Prompt —
Make an exact copy of the lines from the one containing "Where should I click to: Click" through the end of the records below, and leave out every picture.
** Opening The data block **
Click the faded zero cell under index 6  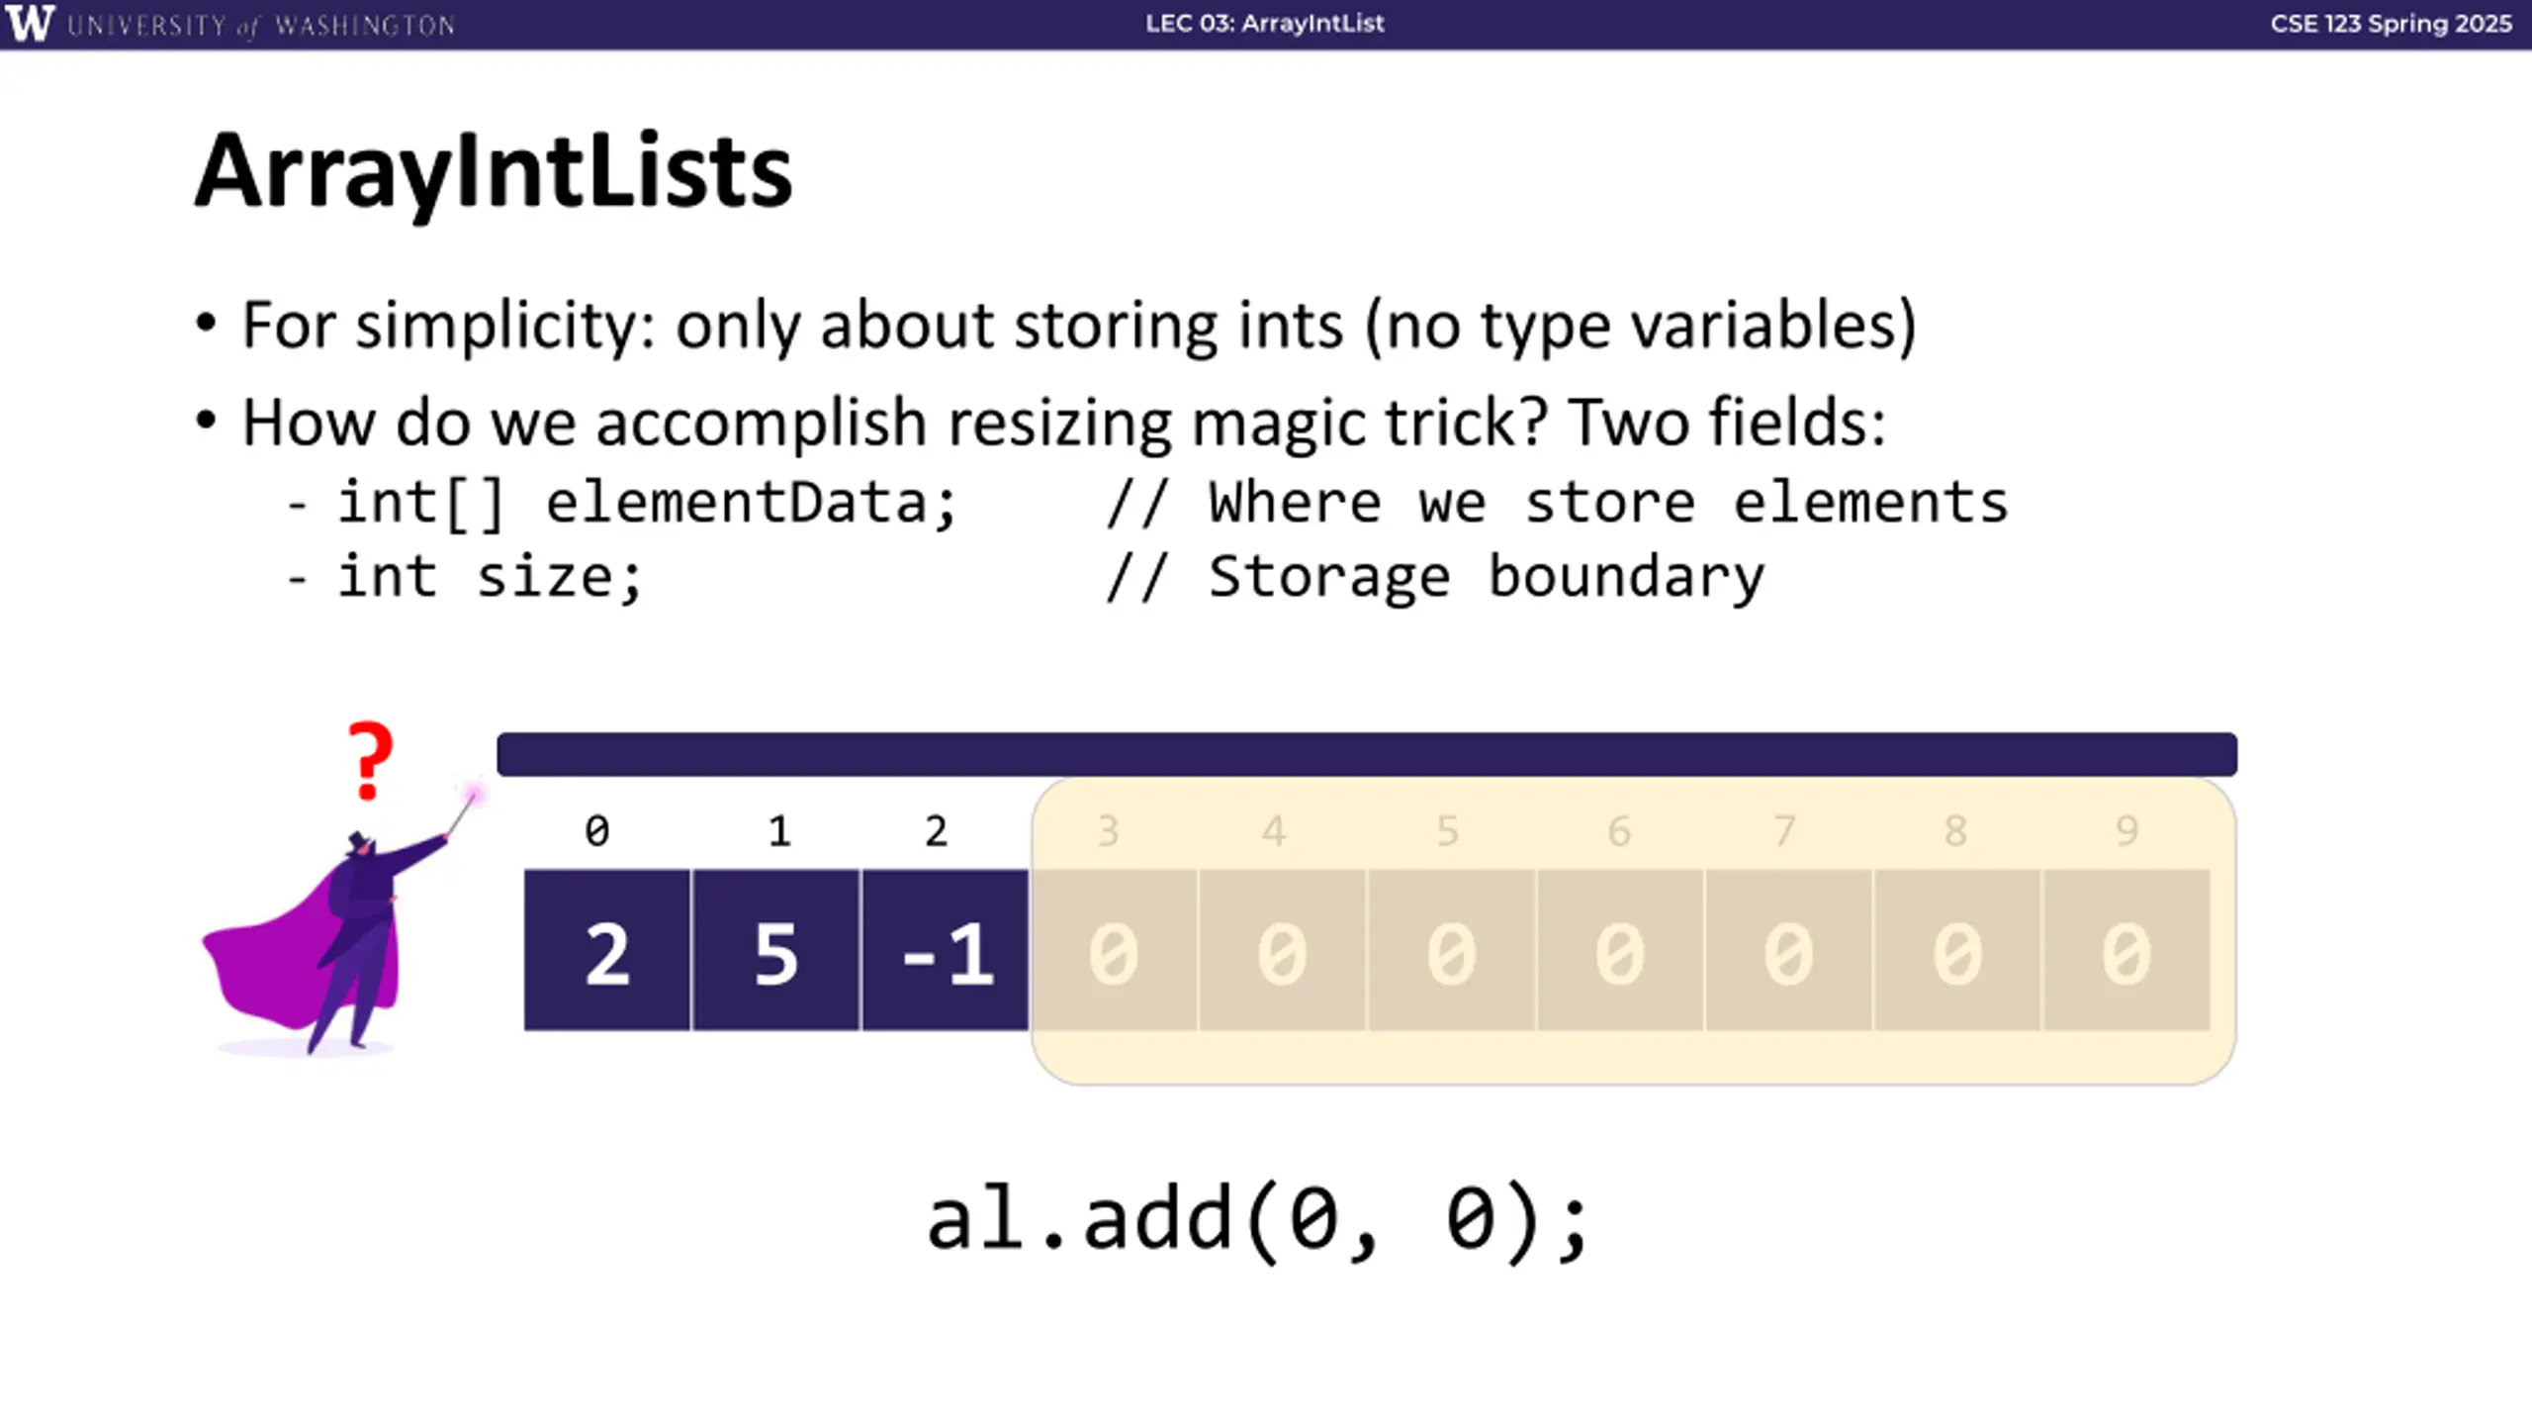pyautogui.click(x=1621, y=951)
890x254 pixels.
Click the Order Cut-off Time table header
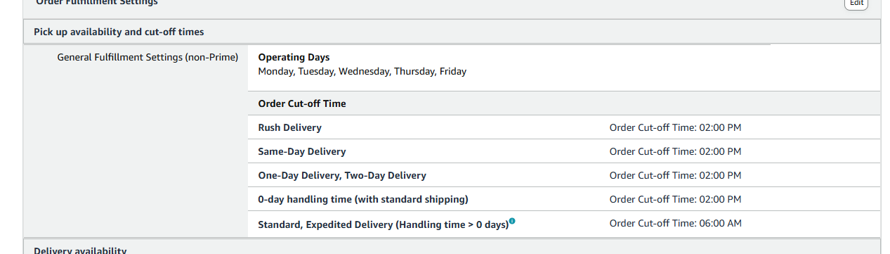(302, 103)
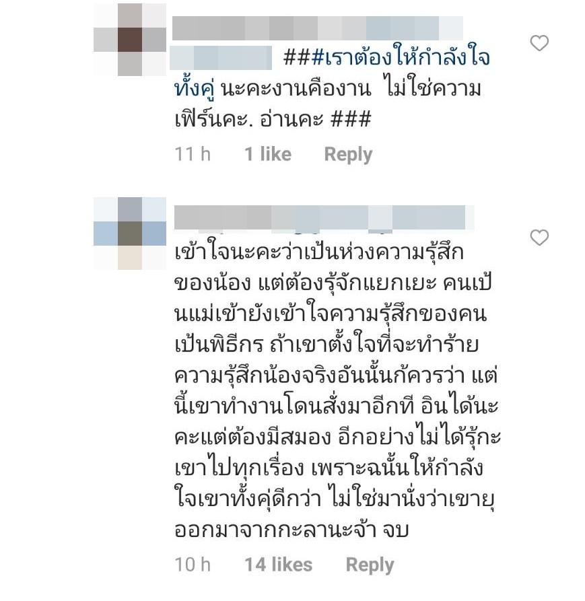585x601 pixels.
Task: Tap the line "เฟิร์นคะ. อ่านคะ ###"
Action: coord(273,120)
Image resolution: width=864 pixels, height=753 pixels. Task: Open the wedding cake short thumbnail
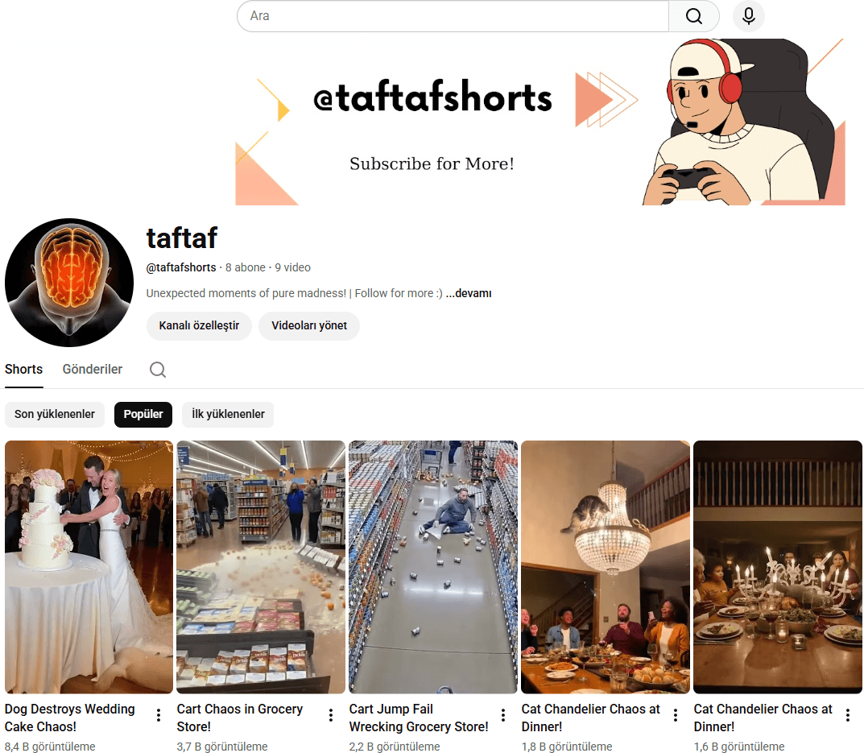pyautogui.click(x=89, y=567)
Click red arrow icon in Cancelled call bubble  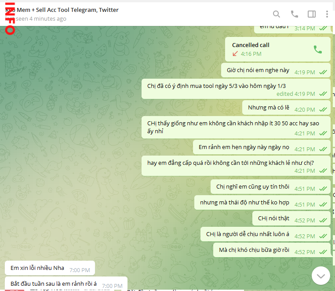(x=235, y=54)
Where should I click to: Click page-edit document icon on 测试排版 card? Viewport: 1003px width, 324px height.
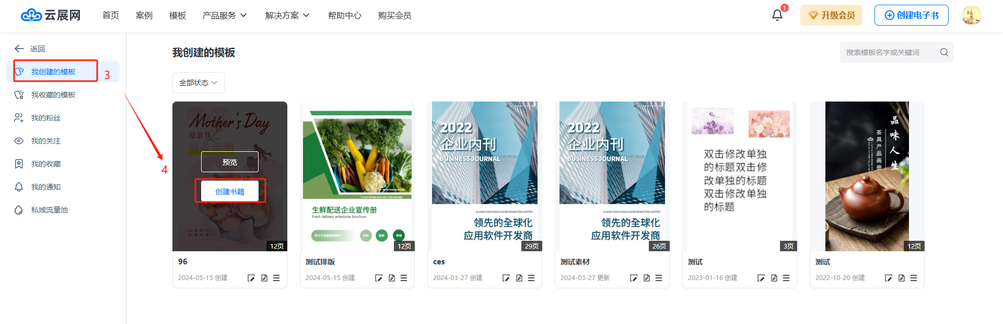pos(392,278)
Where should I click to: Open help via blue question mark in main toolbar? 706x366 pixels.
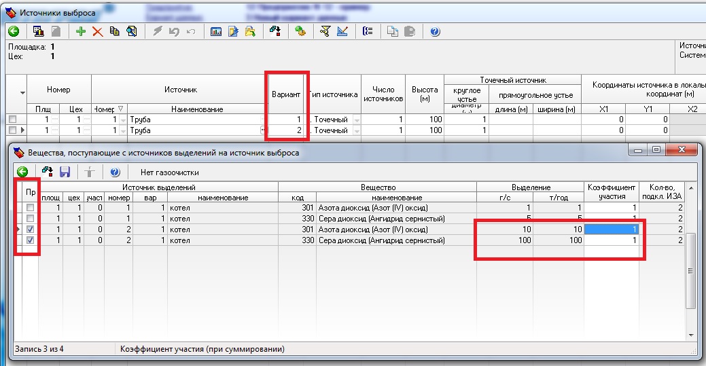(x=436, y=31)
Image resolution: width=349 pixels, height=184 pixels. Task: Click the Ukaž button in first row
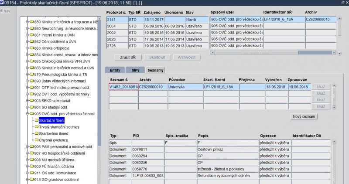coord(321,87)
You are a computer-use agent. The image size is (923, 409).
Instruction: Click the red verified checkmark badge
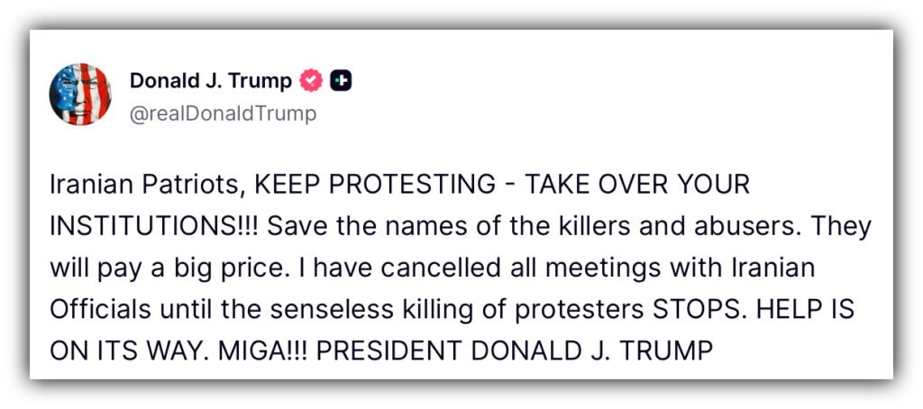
** Closing The data block **
Solution for this task —
Where should I click to: Click page-edit document icon on 测试排版 card? Viewport: 1003px width, 324px height.
pos(392,278)
Where should I click to: Open help via blue question mark in main toolbar? 706x366 pixels.
(x=436, y=31)
Image resolution: width=349 pixels, height=184 pixels. Task: Click the Ukaž button in first row
coord(321,87)
You are a computer-use agent. The image size is (923, 409).
Instruction: Click the red verified checkmark badge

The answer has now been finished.